Task objective
An exact transcription of the data below, complete and unaltered, is the expected answer.

Material for the task

=== Begin Enclosure ===

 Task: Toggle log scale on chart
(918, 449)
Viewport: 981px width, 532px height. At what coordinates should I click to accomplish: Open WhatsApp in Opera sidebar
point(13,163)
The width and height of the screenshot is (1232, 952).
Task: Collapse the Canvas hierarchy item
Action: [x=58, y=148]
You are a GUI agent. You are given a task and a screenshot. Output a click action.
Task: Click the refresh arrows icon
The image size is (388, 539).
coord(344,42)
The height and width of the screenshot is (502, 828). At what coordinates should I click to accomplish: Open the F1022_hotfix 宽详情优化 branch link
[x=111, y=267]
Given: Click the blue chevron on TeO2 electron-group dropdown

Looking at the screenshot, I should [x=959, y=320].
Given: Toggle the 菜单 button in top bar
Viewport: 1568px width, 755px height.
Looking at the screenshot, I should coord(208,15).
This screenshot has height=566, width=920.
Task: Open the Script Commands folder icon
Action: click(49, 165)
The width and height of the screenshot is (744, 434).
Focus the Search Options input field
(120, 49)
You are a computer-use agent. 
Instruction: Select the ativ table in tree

=== End Enclosure ===

Solution to the exercise
 Task: Toggle log scale on chart
(918, 449)
Viewport: 981px width, 532px height. At what coordinates should I click to accomplish: Open WhatsApp in Opera sidebar
point(13,163)
The width and height of the screenshot is (1232, 952).
Task: Collapse the Canvas hierarchy item
Action: [x=58, y=148]
You are a GUI agent. You are given a task and a screenshot. Output a click action.
Task: Click the refresh arrows icon
The image size is (388, 539).
coord(344,42)
The height and width of the screenshot is (502, 828). At what coordinates should I click to accomplish: Open the F1022_hotfix 宽详情优化 branch link
[x=111, y=267]
Given: Click the blue chevron on TeO2 electron-group dropdown

Looking at the screenshot, I should [x=959, y=320].
Given: Toggle the 菜单 button in top bar
Viewport: 1568px width, 755px height.
Looking at the screenshot, I should coord(208,15).
This screenshot has height=566, width=920.
Task: Open the Script Commands folder icon
Action: click(49, 165)
The width and height of the screenshot is (744, 434).
Focus the Search Options input field
(120, 49)
You are a computer-use agent. 
Instruction: Select the ativ table in tree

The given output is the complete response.